Comme il l’exprime sur le site de McKinsey, « la diversité et l’inclusion ne doivent pas être traitées comme une initiative distincte, mais intégrées à tout ce que nous faisons ». En créant « des équipes mixtes et diversifiées, et en embauchant, en faisant progresser davantage de femmes, de personnes de couleur et de collègues LGBTQ+ », le cabinet aurait fait des « progrès constants » à tous égards.
Dans sa note interne, Bob Sternfels insiste aussi sur le fait que le cabinet a « intentionnellement concentré » ses efforts sur la promotion de la diversité et de l’inclusion, pour que chacun « ait une chance équitable de réussir dans le système méritocratique de McKinsey ».
Un discours de réaffirmation qui fait suite aux décrets signés par Donald Trump visant à mettre un terme aux programmes DEI des entités fédérales et de leurs sous-traitants. Le titre de l’un de ces décrets affiche l’ambition de « mettre fin aux discriminations illégales et rétablir les opportunités fondées sur le mérite ».
Récemment, dans le monde du conseil, plusieurs mastodontes ont annoncé leurs rétropédalages quant à leurs actions en faveur de la diversité, de l’équité et de l’inclusion. Ainsi, Accenture a donc renoncé à ses objectifs en matière de diversité, tout comme Deloitte qui annule par exemple la publication d’un rapport annuel sur la diversité, l’équité et le développement durable. L’ensemble de son programme de DEI serait concerné selon le Financial Times.
L’association ambigüe de deux notions par Bob Sternfels
Dans sa note interne, le patron de McKinsey utilise plusieurs fois le terme de « méritocratie » qu’il combine à la notion de « diversité ».

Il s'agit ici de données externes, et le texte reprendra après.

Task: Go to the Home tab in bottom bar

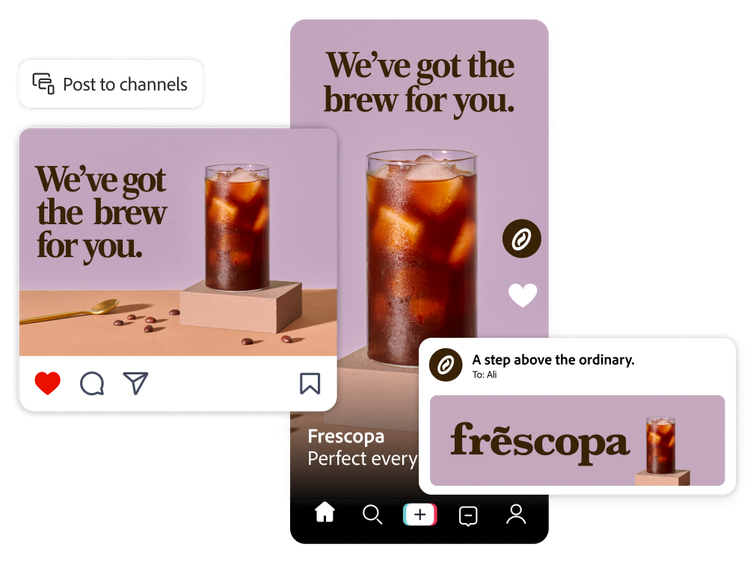Action: 325,512
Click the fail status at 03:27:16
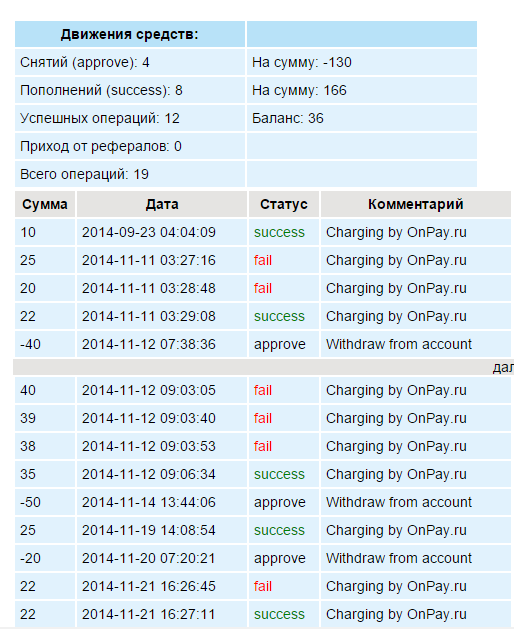The width and height of the screenshot is (514, 629). click(263, 260)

Ce faisant, Bob Sternfels semble donc fixer un cap équilibré entre les deux, envoyant un message d’apaisement à l’interne tout en reprenant à son compte la préoccupation des opposants farouches aux politiques de DEI – à savoir la primauté accordée au « mérite ».
McKinsey se réserve-t-il ainsi la possibilité de bouger le curseur en fonction des règles établies par l’administration Trump ?

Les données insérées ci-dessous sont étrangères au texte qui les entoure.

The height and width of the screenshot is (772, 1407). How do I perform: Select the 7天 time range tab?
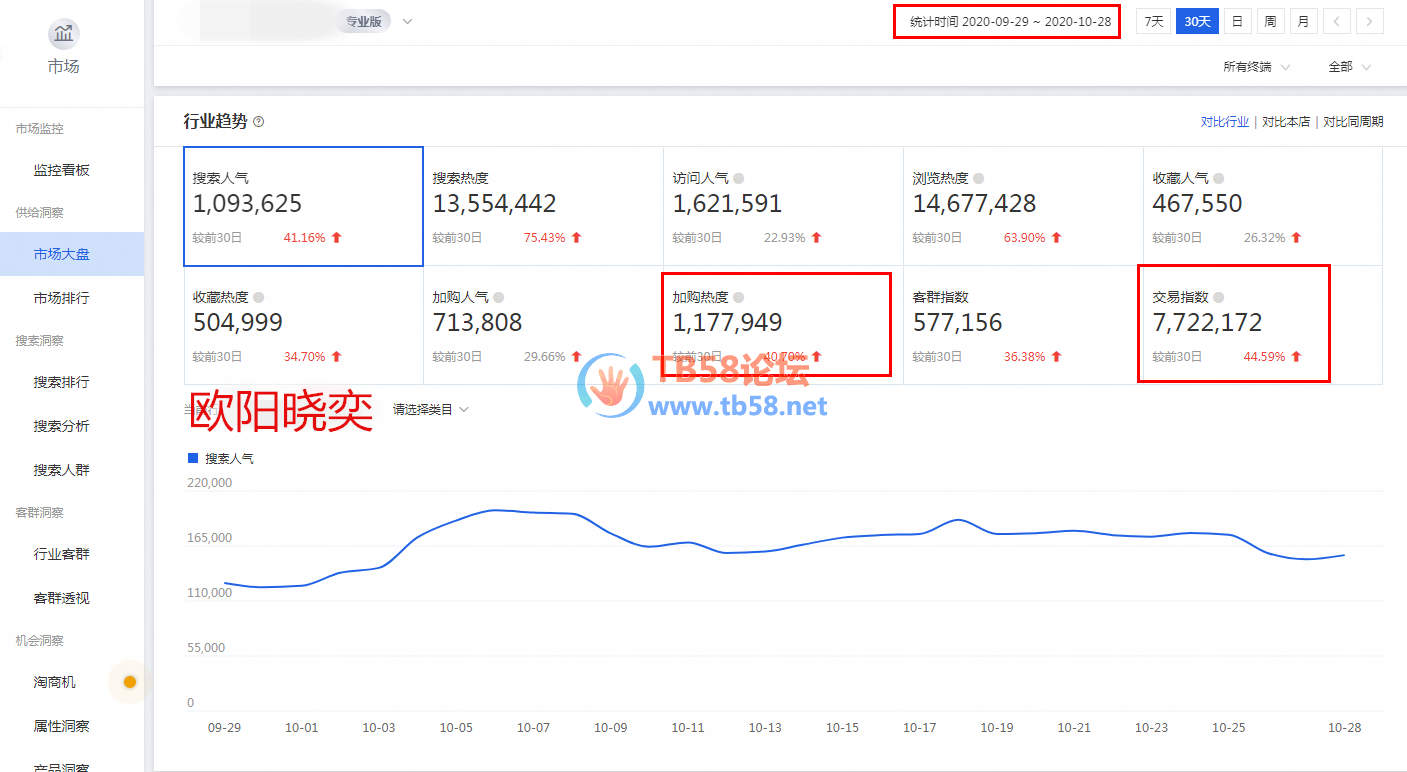tap(1154, 21)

En réponse à Bloomberg News, un porte-parole du cabinet a précisé que McKinsey « souhaite attirer et développer les meilleurs talents du monde, quels que soient leur origine ou leur lieu de formation [tout en] respectant la loi aux États-Unis et dans les autres pays où il opère ».

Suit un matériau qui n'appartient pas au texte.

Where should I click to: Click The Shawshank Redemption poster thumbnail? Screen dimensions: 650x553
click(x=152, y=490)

McKinsey, un cabinet fer-de-lance sur la DEI
Que ce soit en interne ou auprès de ses clients, le « segment » DEI constitue un axe de communication important pour le no 1 mondial du conseil en stratégie.
En interne tout d’abord, avec ses initiatives multiples : recrutement inclusif basé sur la sensibilisation aux biais inconscients ; ateliers dédiés ; développement de réseaux internes – Global Women’s Network, McKinsey Black Network, GLAM (Grow, Lead, Advance and Mobilize) dédié à la communauté LGBTQI+ et à ses alliés… Le cabinet a aussi lancé le McKinsey Institute for Black Economic Mobility, ainsi que la Black Leadership Academy, pour promouvoir le progrès économique de la communauté afro-américaine.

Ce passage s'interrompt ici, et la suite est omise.